We were informed last evening by the Department of Justice that it has opened an investigation into possible unauthorized disclosures concerning the identity of an undercover CIA employee.


The Department advised us that it will be sending a letter today instructing us to preserve all materials that might be relevant to its investigation. Its letter will provide more specific instructions on the materials in which it is interested, and we will communicate those instructions directly to you. In the meantime, you must preserve all materials that might in any way be related to the Department's investigation. Any questions concerning this request should be directed to Associate Counsels Ted Ullyot or Raul Yanes in the Counsel to the President's office. The President has directed full cooperation with this investigation.

Alberto R. Gonzales

Counsel to the President

For the White House's defenders in the press, it looks like that 'she wasn't undercover' line is no longer operative ...

Another big problem with Novak's comments on Crossfire today.

Today he said ...

Nobody in the Bush administration called me to leak this. In July I was interviewing a senior administration official on Ambassador Wilson's report when he told me the trip was inspired by his wife, a CIA employee working on weapons of mass destruction.

But then there's this passage in a July 22nd article in Newsday ...

Novak, in an interview, said his sources had come to him with the information. "I didn't dig it out, it was given to me," he said. "They thought it was significant, they gave me the name and I used it."

I'd say the story's changed.

Bob Novak is is now saying that his source says that Valerie Plame was an "analyst" and not an "operative" at the CIA. TPM World Exclusive!  You heard it hear first!  Must Credit.Joe Wilson remembers their conversation in July a bit differently.

According to what Wilson told TPM early Monday evening, when Novak first contacted him in July, he told him that he had a CIA source that told him that Wilson's wife, Valerie Plame, was a "CIA operative."

Would Wilson confirm it?

Wilson declined to discuss the matter, as Novak's original article made clear.

When Novak's article appeared, it sourced the story to "two senior administration officials."

Wilson says he called Novak back and asked why the article said 'two senior administration officials', whereas during their phone call he had sourced it to someone at the CIA

According to Wilson, Novak said "I misspoke the first time."

One thing this means is that, according to Wilson, Novak knew Plame was an "operative" rather than an "analyst" at the time he placed his first call to Wilson.

Oh that's classic.
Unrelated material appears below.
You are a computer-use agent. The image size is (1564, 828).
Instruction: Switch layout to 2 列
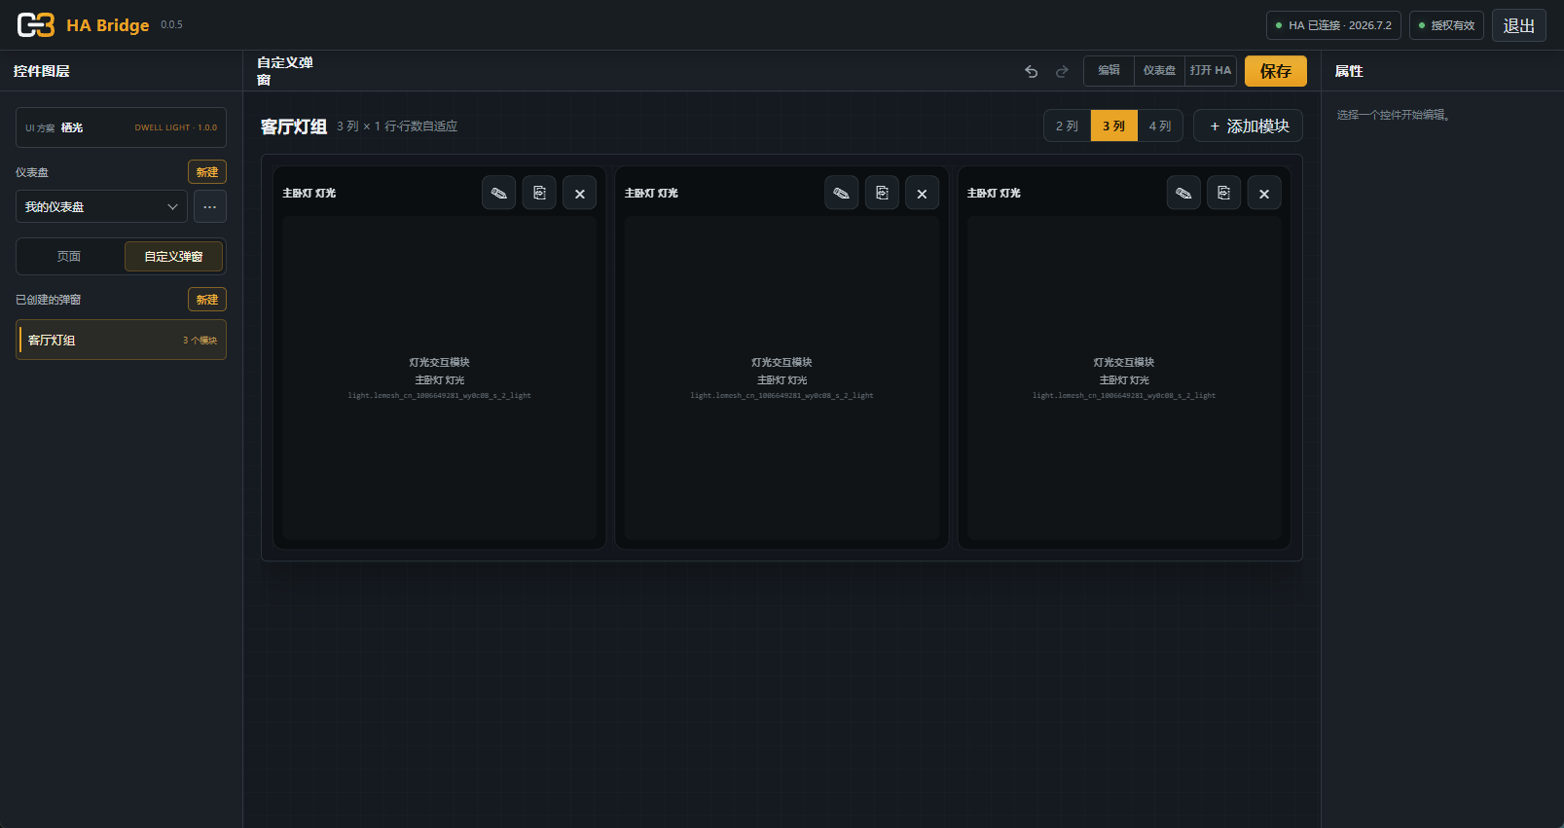pyautogui.click(x=1067, y=126)
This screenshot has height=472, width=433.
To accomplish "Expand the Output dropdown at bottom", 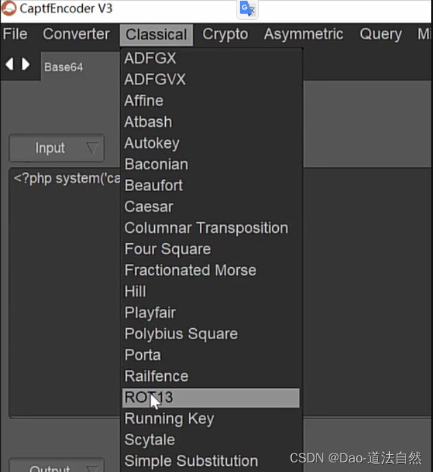I will pyautogui.click(x=57, y=465).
Again in NRO, Mark Levin says it's really Joe Wilson's fault. After all, he brought all this attention on himself, says Levin. He should have known that someone in the administration would blow his wife's cover to get even.

("Listen woman! If you didn't nag me so much, I wouldn't have to hit you!" Sounds sorta the same.)

In any case, Levin's piece along with Cliff May's noted earlier shows the dimensions of this story -- there's no spinning it. This mumbo-jumbo is the best they can come up with.

As the lawyers say, when the facts are on your side, bang the facts. When the law's on your side, bang the law. When you've got neither, bang the table.

When you don't even got a table, it would seem, you bang yourself.